━━ Data provided ━━

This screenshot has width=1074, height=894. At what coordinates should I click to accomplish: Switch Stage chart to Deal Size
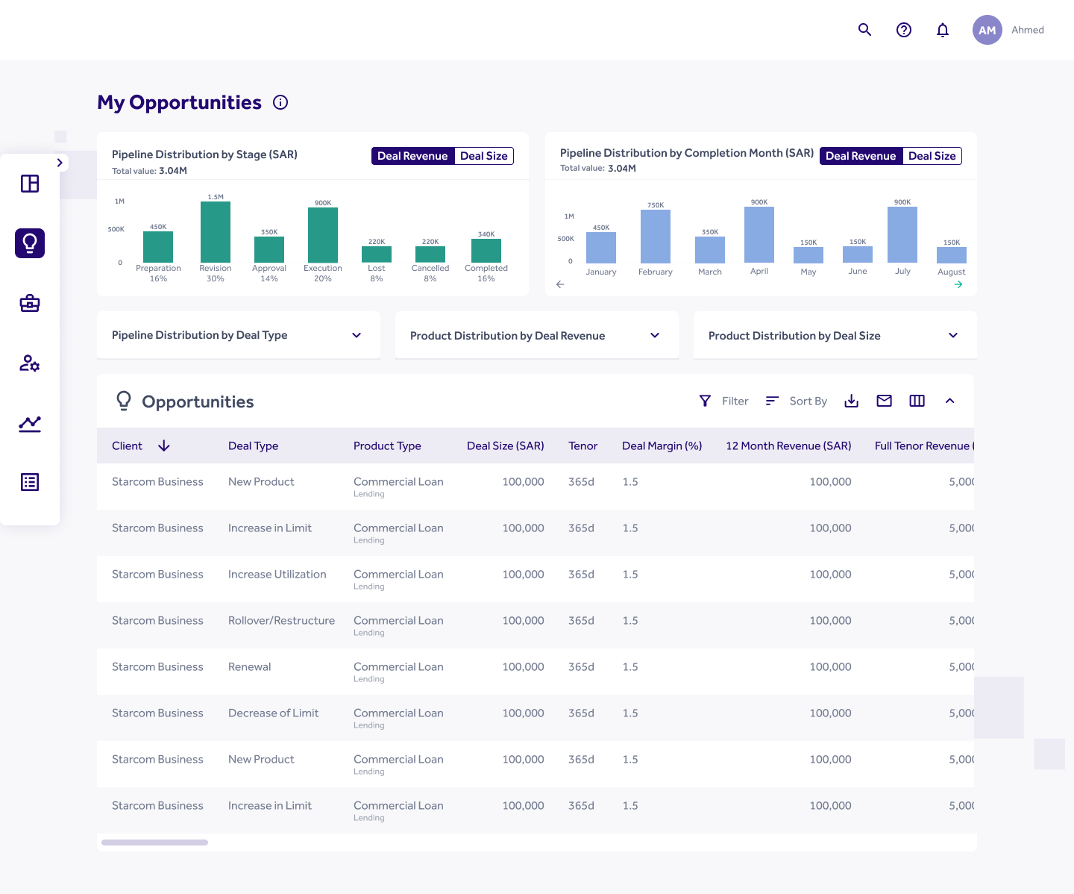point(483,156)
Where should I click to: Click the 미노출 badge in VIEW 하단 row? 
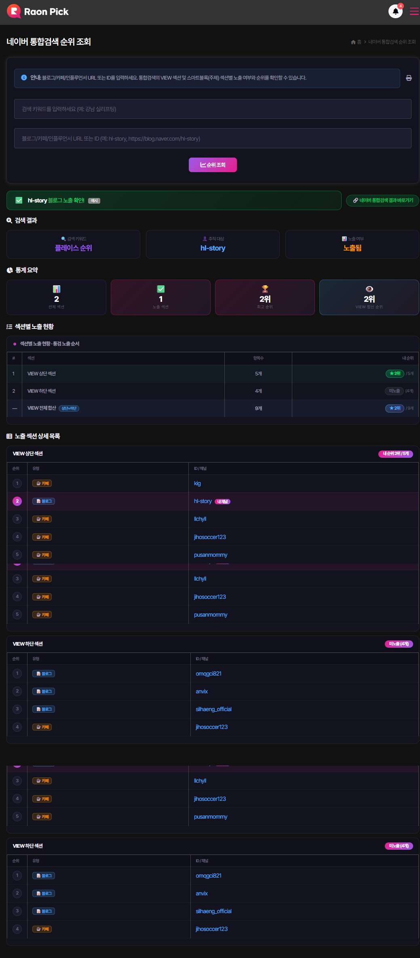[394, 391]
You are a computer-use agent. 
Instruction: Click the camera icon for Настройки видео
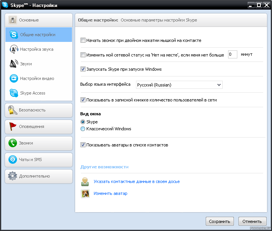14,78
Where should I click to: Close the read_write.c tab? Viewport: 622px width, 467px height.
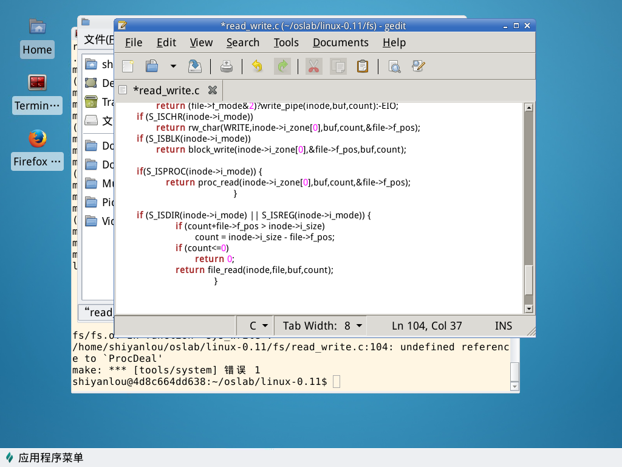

━━━

• _Directions for this task_
Transcribe the listing above verbatim. No picture belongs in the result.

• _Response_
This screenshot has width=1074, height=894. At what coordinates should I click to accomplish: Switch Stage chart to Deal Size
point(483,156)
Where should I click to: Click the 미노출 badge in VIEW 하단 row? 
[394, 391]
You are a computer-use agent. 
Instruction: Click the camera icon for Настройки видео
14,78
Where should I click to: Close the read_write.c tab? Viewport: 622px width, 467px height.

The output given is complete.